Solar Industries India CRISIL Upgrades Credit Rating Outlook to Positive

Solar Industries India Limited has received a credit rating upgrade from CRISIL Ratings Limited, which has shifted the outlook for its long-term bank loan facilities and non-convertible debentures from stable to positive. The company maintains its CRISIL AA+ rating. This revision reflects the firm’s robust business growth, strengthened financial risk profile, and increasing scale, supported by a strong performance in the defence sector and improved margins across its international operations.

Strengthening Market Position

Solar Industries has demonstrated significant growth, with revenue expanding from ₹2,515 crore in fiscal 2021 to an estimated ₹7,551 crore in fiscal 2025, reaching between ₹9,500–10,000 crore in fiscal 2026. This performance is driven by a diverse portfolio and a strong foothold in both domestic and international markets, including operations in Turkiye, Zambia, Nigeria, and Tanzania.

Growth Driven by Defence Segment

The company’s strategic pivot toward the defence sector has been a primary catalyst for its current momentum. As of December 31, 2025, the order book stood at ₹21,200 crore, with defence orders accounting for ₹18,000 crore. This segment is expected to continue supporting a healthy 15% compound annual growth rate (CAGR) over the medium term.

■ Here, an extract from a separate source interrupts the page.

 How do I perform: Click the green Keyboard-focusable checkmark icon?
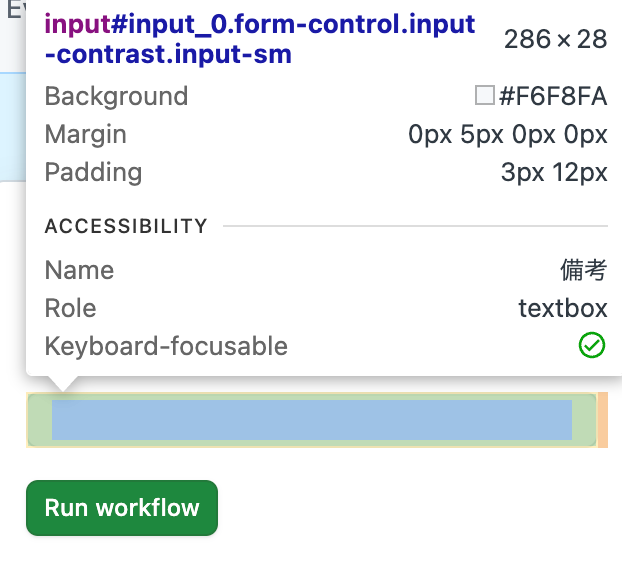pos(591,345)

Operational Efficiency and Financial Health

Operating margins have improved significantly, rising from approximately 22.5% in fiscal 2021 to 26.5% in the first nine months of fiscal 2026. This improvement is attributed to backward integration and the high-margin contribution from the defence and export segments. The company remains in a strong financial position, with a healthy estimated net worth of ₹5,973 crore as of March 31, 2026, providing the necessary liquidity to manage future capital expenditure requirements.

Outlook for the Future

The positive outlook reflects confidence in the company’s ability to sustain its growth trajectory while maintaining disciplined financial metrics. Management remains focused on leveraging its robust manufacturing capabilities and expansive global footprint to capitalize on the increasing demand for high-energy explosives and defence solutions.